The Ministry of Education replied, after a long delay, to affirm its support of the competition. Procter & Gamble replied instantly. The company published a defense of its project and invited the environmentalists to its Prague office for a "discussion." In the meeting, Caha tells me, they were offered both carrots and sticks: "Couldn’t your organization use a small contribution?" and "You’d better get some good lawyers." A fax war followed. It continued, without producing any agreement, until the end of the school year.

Meanwhile, the National Center for Environmental Education approached the schools with an alternative competition, entitled "Less Consumption – Chance for Life." It suggested that teachers and students organize discussions about advertising, consumption, and environmental protection, and that they send their conclusions to the school management, parents, the Ministry of Education, and P&G, with copies to the National Center.

P&G never announced how many schools entered its competition, or who won. The National Center received letters from 62 schools.

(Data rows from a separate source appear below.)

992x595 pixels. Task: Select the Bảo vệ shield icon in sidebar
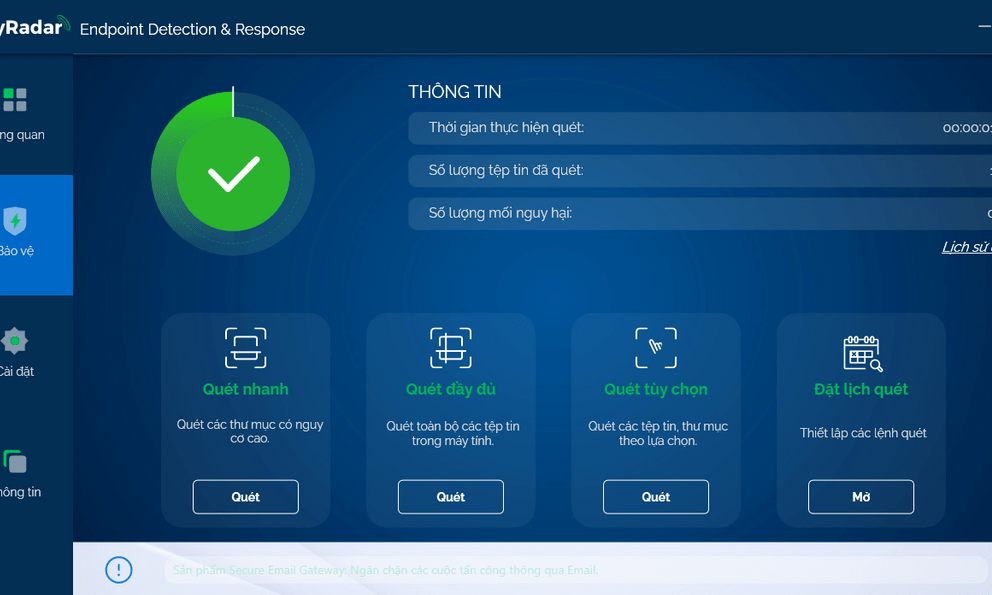[14, 219]
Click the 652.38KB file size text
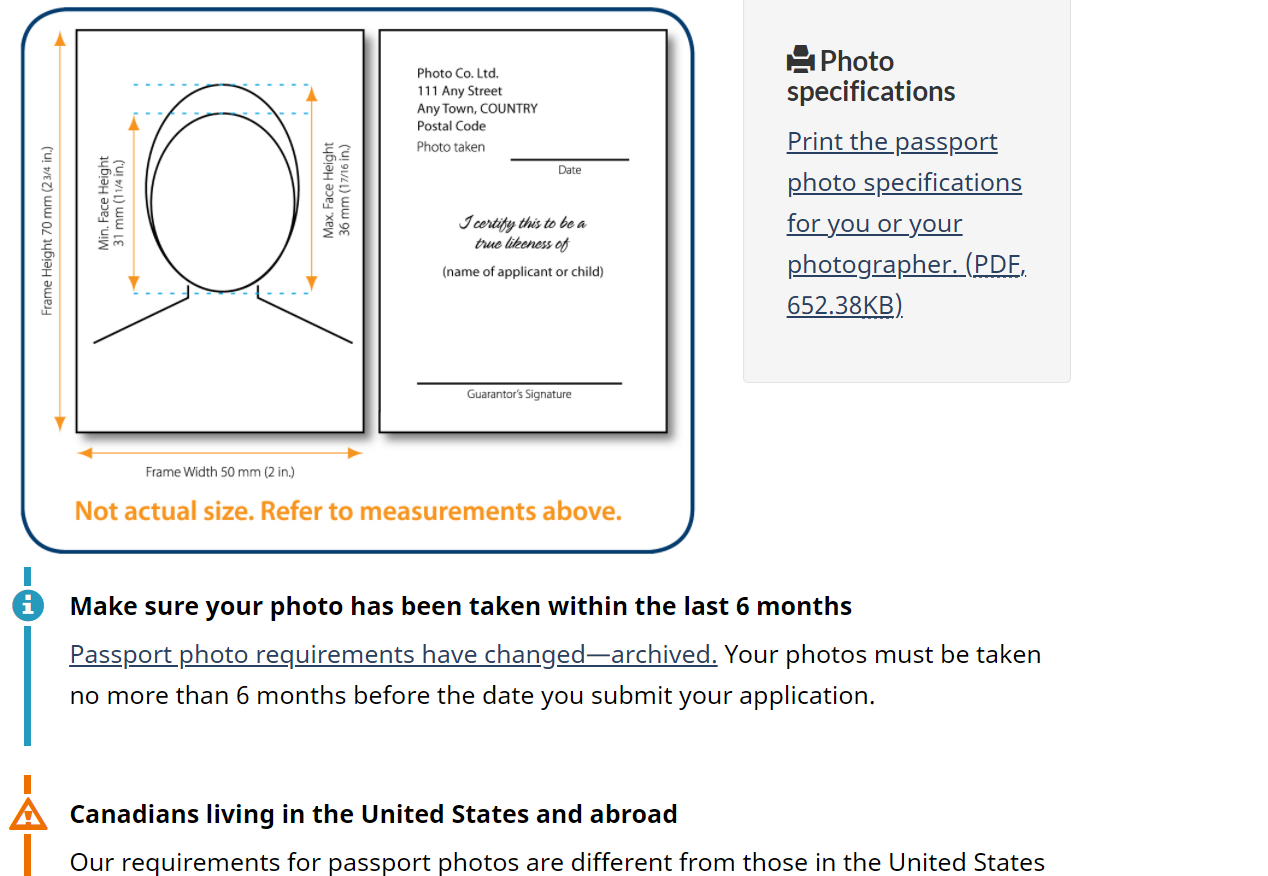The width and height of the screenshot is (1268, 876). [841, 305]
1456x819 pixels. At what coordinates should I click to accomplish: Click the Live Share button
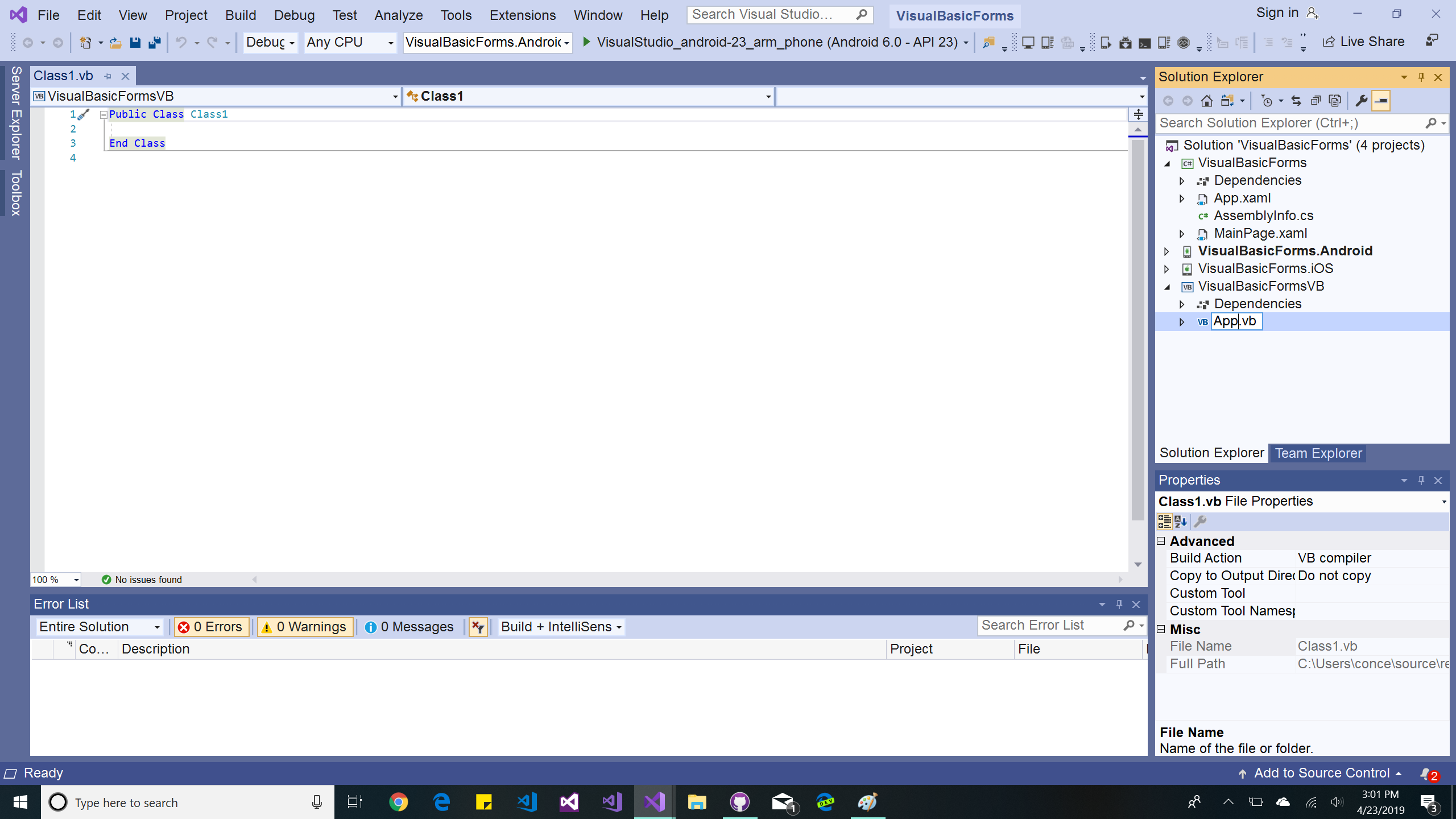(1363, 42)
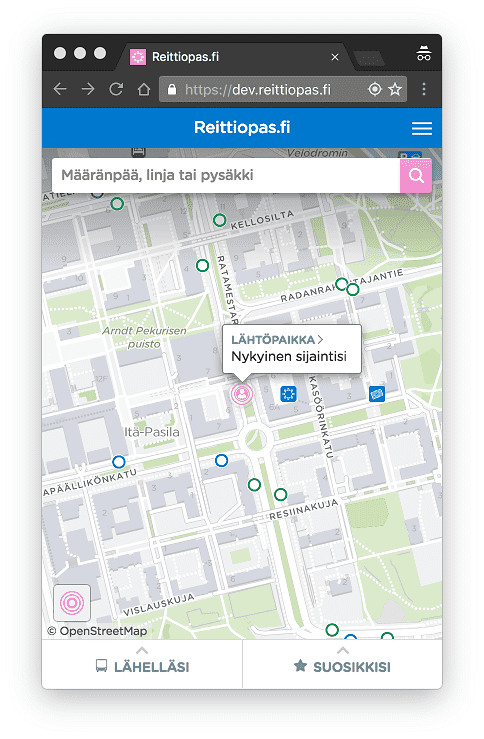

Two teachers in Bezno reported: "We distributed materials about both competitions and let the students decide which competition to enter. Not one of our 176 students chose to participate in the competition promoting high consumption of the harmful products of P&G."

A sixth-grade class from Hradec Kralove said: "Our class decided not to participate in the P&G competition. We don’t like polluted water, sea, and air. We don’t like that the forest around our town is dying. We would like to contribute to saving the Earth."

A teacher from Postolprty wrote to P&G: "We are sorry for your underestimation of the work and attitudes of teachers. The P&G leaflet, which came to our school, went directly into the box for used paper. Do you really think we are ignorant of environmental education?"

It’s not easy to be a sophisticated modern consumer, but we’re sending our experts over there. They’ll learn.

Donella Meadows, co-author of The Limits to Growth and Beyond the Limits, is an adjunct professor of environmental studies at Dartmouth College and an IC contributing editor.